David also becomes Ramses’s cousin by marriage, when he marries Walter and Evelyn Emerson’s daughter Lia.
Growing up to be a strong, intelligent, and strikingly handsome young man, Ramses has had several liaisons with women, kept secret (for the most part) from his parents. But his true love has always been Nefret Forth, who captured him the moment they first met, when he was only ten. After an extremely long wait, she falls just as passionately in love with him (The Falcon at the Portal), and after several monumental misunderstandings, they are married in January 1915 (He Shall Thunder in the Sky).
Ramses and Nefret are the parents of twins Charlotte (“Charla”) and David John.
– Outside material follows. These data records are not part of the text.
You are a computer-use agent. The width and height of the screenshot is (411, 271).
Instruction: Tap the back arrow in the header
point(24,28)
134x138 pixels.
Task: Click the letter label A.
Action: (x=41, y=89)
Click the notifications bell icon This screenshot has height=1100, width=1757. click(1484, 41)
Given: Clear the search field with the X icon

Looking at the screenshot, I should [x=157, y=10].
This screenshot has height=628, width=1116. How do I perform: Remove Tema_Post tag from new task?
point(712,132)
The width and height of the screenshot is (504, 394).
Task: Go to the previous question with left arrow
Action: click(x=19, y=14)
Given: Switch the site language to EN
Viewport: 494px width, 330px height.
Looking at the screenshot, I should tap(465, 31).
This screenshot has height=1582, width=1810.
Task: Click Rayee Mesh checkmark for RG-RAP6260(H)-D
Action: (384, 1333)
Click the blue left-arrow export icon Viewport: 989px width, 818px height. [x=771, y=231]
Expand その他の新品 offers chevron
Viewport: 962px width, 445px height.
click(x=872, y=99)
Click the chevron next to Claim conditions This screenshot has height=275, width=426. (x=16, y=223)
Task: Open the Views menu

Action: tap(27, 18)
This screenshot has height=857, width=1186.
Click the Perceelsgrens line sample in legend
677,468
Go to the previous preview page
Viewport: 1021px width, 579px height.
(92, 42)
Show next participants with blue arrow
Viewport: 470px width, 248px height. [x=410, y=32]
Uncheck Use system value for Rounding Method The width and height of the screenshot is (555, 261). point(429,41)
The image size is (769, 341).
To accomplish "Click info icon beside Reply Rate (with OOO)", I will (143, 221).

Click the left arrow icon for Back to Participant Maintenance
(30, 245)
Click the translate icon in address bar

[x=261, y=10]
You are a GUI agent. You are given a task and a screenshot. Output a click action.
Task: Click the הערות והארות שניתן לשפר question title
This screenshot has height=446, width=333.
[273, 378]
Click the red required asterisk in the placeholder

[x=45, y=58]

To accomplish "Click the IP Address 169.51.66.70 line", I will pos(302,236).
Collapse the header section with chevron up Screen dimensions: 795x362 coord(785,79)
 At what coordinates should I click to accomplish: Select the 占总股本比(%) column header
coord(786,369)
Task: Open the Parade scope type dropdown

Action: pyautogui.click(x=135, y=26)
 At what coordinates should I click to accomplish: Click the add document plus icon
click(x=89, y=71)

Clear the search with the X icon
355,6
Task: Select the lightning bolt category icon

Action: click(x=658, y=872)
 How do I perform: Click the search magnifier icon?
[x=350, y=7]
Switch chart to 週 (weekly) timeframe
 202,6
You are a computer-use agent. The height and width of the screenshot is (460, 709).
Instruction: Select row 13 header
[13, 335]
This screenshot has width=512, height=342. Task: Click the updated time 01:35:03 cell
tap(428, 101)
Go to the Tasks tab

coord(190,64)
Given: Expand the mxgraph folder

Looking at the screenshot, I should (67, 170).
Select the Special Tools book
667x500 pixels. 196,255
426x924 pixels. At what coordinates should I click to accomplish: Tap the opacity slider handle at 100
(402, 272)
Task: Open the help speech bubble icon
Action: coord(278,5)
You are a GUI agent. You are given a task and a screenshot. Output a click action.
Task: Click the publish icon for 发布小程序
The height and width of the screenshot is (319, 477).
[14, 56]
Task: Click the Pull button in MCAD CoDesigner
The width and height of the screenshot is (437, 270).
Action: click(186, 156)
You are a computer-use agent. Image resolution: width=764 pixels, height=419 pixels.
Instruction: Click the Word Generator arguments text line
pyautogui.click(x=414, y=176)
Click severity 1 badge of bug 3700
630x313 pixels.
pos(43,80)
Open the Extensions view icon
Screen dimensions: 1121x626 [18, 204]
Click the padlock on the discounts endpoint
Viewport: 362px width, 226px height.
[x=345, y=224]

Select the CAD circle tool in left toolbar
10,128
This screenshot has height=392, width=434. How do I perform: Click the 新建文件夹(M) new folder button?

In an ironic twist, Ramses’s children inherit his most aggravating speech patterns: Charla, his lisp (“Did you catch de lady?”) and David John his appallingly precocious loquacity.
At the end of Tomb of the Golden Bird Nefret reveals she is pregnant again.
Ramses also has an adopted sister, Sennia, the abandoned offspring of Amelia's nephew, the late (unlamented) Percy Peabody.
In the Vicky Bliss series' final installment, The Laughter of Dead Kings, it is revealed that main character John Tregarth is the descendant of the youngest of Ramses and Nefret's three children, an as-yet unnamed daughter. It is also mentioned that the children "bred like rabbits," and that at the time of Dead Kings, over eighty people are descended from Ramses and Nefret's offspring.
References
The Curse of the Pharaohs. Mysterious Press: Reissue edition (February 1, 1988), p. 7.